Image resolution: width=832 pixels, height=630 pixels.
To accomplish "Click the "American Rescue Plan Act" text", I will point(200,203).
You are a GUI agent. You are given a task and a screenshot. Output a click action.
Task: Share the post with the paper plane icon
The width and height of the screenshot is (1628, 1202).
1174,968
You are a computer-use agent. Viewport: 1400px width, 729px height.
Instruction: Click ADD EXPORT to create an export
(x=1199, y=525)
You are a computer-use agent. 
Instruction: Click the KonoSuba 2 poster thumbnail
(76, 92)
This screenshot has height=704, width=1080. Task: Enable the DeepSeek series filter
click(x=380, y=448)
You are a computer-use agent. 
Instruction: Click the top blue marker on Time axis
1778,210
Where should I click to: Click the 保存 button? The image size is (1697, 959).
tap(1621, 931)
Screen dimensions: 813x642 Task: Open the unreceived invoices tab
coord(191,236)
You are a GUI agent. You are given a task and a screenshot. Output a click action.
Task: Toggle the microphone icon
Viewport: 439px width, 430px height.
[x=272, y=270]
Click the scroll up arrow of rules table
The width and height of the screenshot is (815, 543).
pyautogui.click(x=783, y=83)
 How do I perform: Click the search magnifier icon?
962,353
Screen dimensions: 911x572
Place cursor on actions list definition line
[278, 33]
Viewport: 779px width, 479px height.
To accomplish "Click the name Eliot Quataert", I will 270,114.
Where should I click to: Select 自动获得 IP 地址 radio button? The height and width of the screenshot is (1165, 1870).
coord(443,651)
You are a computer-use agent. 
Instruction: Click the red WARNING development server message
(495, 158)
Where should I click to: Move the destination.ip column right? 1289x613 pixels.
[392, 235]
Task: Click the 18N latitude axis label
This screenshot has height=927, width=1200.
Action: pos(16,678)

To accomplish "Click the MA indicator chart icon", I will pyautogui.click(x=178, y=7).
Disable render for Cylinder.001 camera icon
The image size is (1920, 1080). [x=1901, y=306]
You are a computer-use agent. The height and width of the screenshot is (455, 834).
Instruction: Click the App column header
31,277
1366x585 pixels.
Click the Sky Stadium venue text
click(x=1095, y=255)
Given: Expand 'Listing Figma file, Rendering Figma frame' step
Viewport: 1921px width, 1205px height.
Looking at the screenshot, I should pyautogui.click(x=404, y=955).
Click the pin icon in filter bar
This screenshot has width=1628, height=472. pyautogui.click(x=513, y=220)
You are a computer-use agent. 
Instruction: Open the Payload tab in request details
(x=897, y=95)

◆ **WHAT NEEDS TO BE DONE**
Reproduce verbatim the lines from the line containing "You are a computer-use agent. The" up to and including the last line, with both ends included.

◆ **EXERCISE ANSWER**
You are a computer-use agent. The height and width of the screenshot is (455, 834).
Instruction: Click the App column header
31,277
1366x585 pixels.
Click the Sky Stadium venue text
click(x=1095, y=255)
Given: Expand 'Listing Figma file, Rendering Figma frame' step
Viewport: 1921px width, 1205px height.
Looking at the screenshot, I should pyautogui.click(x=404, y=955).
Click the pin icon in filter bar
This screenshot has width=1628, height=472. pyautogui.click(x=513, y=220)
You are a computer-use agent. 
Instruction: Open the Payload tab in request details
(x=897, y=95)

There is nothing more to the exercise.